Hettiarachchi and Shirantha aren’t the first Sri Lankan chefs to bring the island’s most famous export, hoppers, to Mumbai though. Hoppers (or as we know them appams) are loved for crunchy, lace-like edges and their central fillings — which can range from a simple fried egg to curries. Hoppumm, was started by siblings Sahil and Jay Wadhwa and chef Lakshit Shetty first as a pop-up at events like the Stylecracker Borough, before opening their own space in Bandra in November 2018. “[We saw] the need of not wanting to do South Indian but trying to do stuff which was similar in terms of flavour. And something that people could find comfort with is what took us to Sri Lanka,” explains Sahil. It’s exactly this notion of familiarity and comfort that makes restaurateurs excited about introducing distinctive Lankan flavours.

For the weekend pop-up, Shirantha will be serving curries, Jaffna lamb and even kithul — the much-loved smoky palm syrup that you’ll often find carried back in the luggage of frequent travellers. Hettiarachchi’s list of ingredients includes some that are used to whip up the island’s legendary sweets, aasmi and watalappam (coconut custard pudding). Among other equipment and food goodies, he’s carried include hopper makers, pandan leaves and Lankan pepper. When asked if the recipes have been tweaked he simply states,” Our people like the curry flavour, and lots of spicy food,” all of which appeals to the Indian stomach too.

Culinary variety

Hettiarachchi’s spread for Mumbaikars includes a mutton red curry that makes use of pandan leaves, but otherwise features ingredients like bay leaves, cardamom etc all of which are familiar to the local palate.

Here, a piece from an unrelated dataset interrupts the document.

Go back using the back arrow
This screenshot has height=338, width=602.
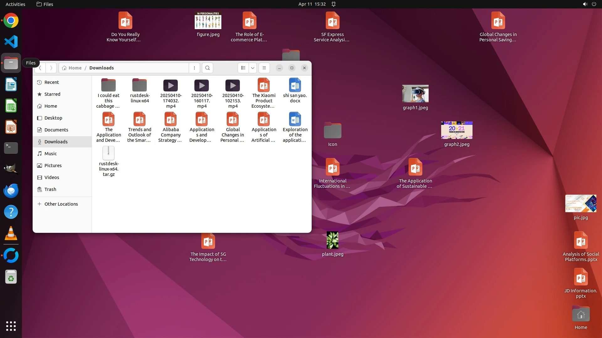pos(40,68)
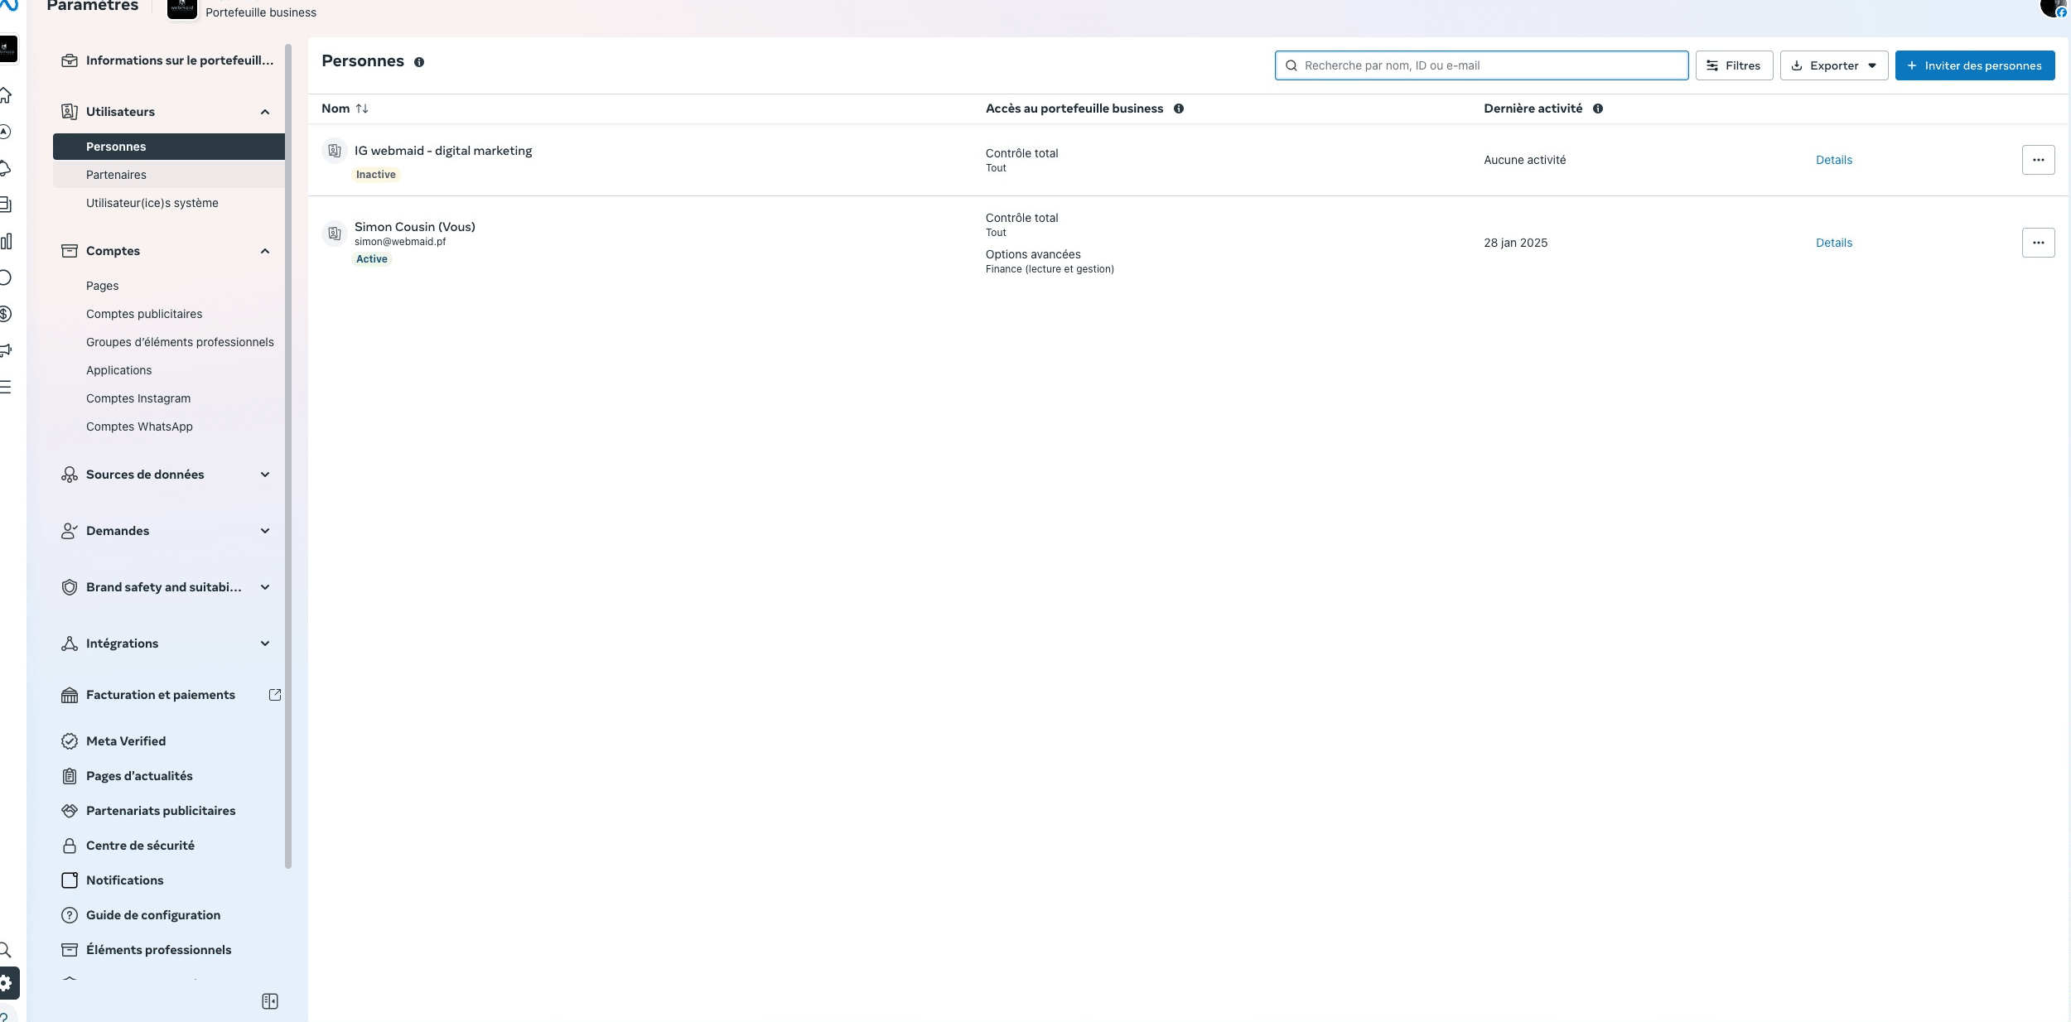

Also on offer is a tart green mango curry, cutlets and local drinks like ranawara, an herbal tea made with dried bael (Bengal quince) flowers. Shirantha’s meal is more like a family-style dinner and will showcase banana blossom salad, Jaffna lamb, assorted sambols and prawns simmered in coconut broth among other options. The next day, eager home cooks can learn how to make hoppers, pol roti (the breakfast staple that includes coconut) and kiri bhaat with curry among others.

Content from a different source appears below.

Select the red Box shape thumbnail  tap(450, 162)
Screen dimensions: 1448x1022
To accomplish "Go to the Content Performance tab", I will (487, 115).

Gauri Devidayal, co-founder Magazine Street Kitchen and The Table says, “Sri Lankan food is delicious and it’s not widely available in the city, that’s why we decided to host this.” Her thought is echoed by Sahil, who says after his first trip to Sri Lanka, “[Just] knowing that three of us complete foodies were flipping out on the food, convinced us [to launch an eatery].”

The Sri Lankan pop-up is ongoing at Pondichery Café until March 10, for both lunch and dinner; For details on Magazine Street Kitchen’s dinner on March 9 and the cooking workshop on March 10 see insider.in.